Krumbholz, M., Derfuss, T., Hohlfeld, R., & Meinl, E. (2012). B cells and antibodies in multiple sclerosis pathogenesis and therapy. NATURE REVIEWS NEUROLOGY, 8(11), 613-623. doi:10.1038/nrneurol.2012.203.


Cite as: http://hdl.handle.net/11858/00-001M-0000-000E-B981-8
Abstract
B cells and antibodies account for the most prominent immunodiagnostic feature in patients with multiple sclerosis (MS), namely oligoclonal bands. Furthermore, evidence is accumulating that B cells and antibodies contribute to MS pathogenesis in at least a subset of patients. The CNS provides a B-cell-fostering environment that includes B-cell trophic factors such as BAFF (B-cell-activating factor of the TNF family), APRIL (a proliferation-inducing ligand), and the plasma-cell survival factor CXCL12. Owing to this environment, the CNS of patients with MS is not only the target of the immunopathological process, but also becomes the site of local antibody production. B cells can increase or dampen CNS inflammation, but their proinflammatory effects seem to be more prominent in most patients, as B-cell depletion is a promising therapeutic strategy. Other therapies not primarily designed to target B cells have numerous effects on the B-cell compartment.

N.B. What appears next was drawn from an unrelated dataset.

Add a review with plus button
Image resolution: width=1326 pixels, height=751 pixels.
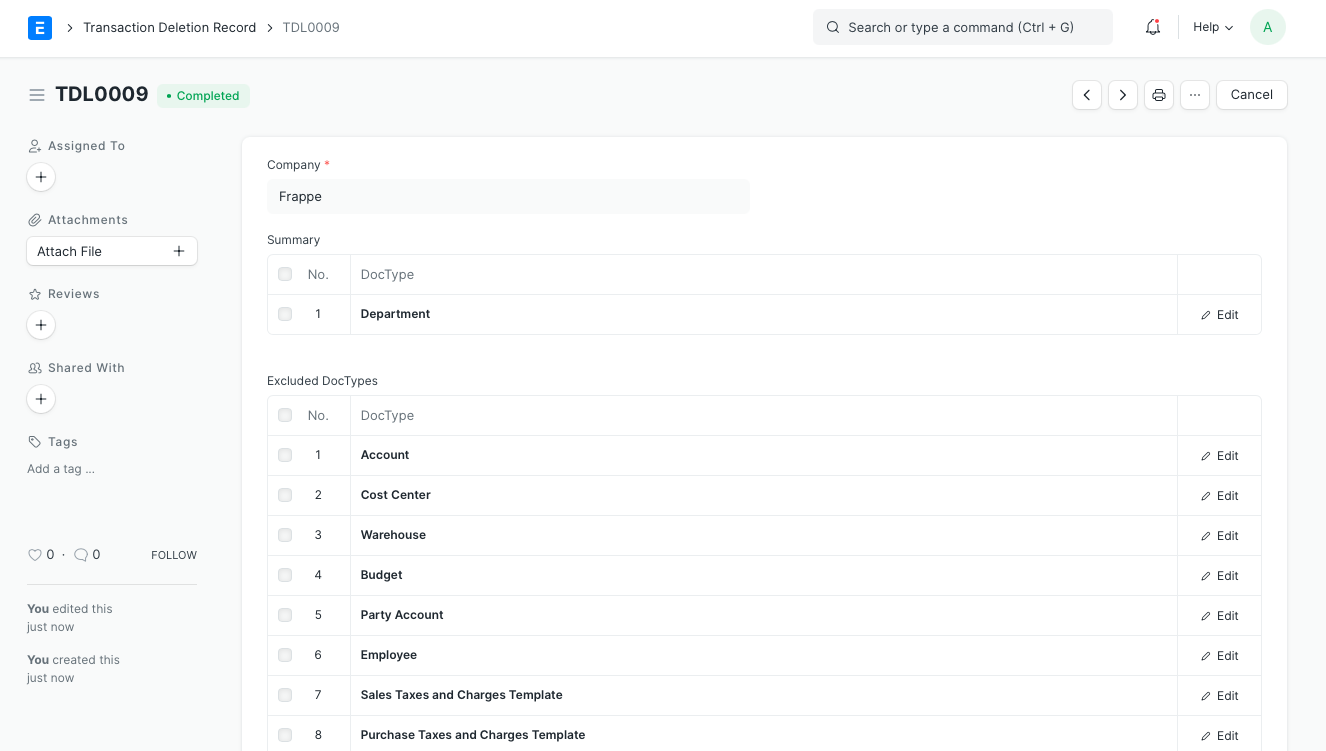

This Review summarizes key features of B-cell biology, the role of B cells and antibodies in CNS inflammation, and current attempts to identify the targets of pathogenic antibodies in MS. We also review the effects of approved and investigational interventions-including CD20-depleting antibodies, BAFF/APRIL-depleting agents, alemtuzumab, natalizumab, FTY720, IFN-beta, glatiramer acetate, steroids and plasma exchange-on B-cell immunology.